- _Brief_
When you reach the line that contains "Image resolution: width=823" in the entries below, begin returning lines exactly as written and continue through the last one.
━━ Data supplied ━━
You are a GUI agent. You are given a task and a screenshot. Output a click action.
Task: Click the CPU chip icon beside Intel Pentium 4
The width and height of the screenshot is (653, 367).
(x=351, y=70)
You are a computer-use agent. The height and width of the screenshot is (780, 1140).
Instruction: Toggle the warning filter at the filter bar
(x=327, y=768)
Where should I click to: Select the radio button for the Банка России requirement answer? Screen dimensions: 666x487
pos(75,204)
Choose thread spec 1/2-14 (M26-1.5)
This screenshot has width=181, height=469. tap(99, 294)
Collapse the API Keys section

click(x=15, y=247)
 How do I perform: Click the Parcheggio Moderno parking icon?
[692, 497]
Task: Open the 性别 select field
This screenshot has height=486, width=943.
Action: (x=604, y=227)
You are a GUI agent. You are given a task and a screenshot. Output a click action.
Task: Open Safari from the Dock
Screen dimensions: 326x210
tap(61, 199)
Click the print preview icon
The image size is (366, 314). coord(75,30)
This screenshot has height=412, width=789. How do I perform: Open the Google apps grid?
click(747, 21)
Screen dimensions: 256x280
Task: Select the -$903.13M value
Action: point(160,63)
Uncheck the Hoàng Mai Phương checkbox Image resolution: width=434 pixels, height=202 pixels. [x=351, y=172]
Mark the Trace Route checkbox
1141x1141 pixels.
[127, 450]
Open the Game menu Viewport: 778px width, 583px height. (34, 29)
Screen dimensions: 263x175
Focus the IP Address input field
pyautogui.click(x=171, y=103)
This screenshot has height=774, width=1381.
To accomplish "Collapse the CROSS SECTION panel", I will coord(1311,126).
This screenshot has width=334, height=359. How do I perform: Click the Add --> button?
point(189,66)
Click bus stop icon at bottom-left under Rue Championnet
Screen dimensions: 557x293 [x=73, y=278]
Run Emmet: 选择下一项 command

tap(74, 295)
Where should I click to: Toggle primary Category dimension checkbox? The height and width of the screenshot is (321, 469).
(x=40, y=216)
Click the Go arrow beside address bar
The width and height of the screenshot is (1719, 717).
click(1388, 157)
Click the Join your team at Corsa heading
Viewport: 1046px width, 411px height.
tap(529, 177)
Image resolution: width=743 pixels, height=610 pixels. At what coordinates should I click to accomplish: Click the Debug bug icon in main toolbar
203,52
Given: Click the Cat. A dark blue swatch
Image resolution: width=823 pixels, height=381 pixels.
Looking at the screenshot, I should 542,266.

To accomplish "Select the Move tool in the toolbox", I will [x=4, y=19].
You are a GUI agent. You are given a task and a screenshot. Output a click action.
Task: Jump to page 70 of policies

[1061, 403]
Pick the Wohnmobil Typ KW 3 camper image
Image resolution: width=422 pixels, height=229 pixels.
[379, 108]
━━━
- _Response box_
Image resolution: width=823 pixels, height=381 pixels.
Looking at the screenshot, I should 542,266.

To accomplish "Select the Move tool in the toolbox", I will [x=4, y=19].
You are a GUI agent. You are given a task and a screenshot. Output a click action.
Task: Jump to page 70 of policies

[1061, 403]
Pick the Wohnmobil Typ KW 3 camper image
Image resolution: width=422 pixels, height=229 pixels.
[379, 108]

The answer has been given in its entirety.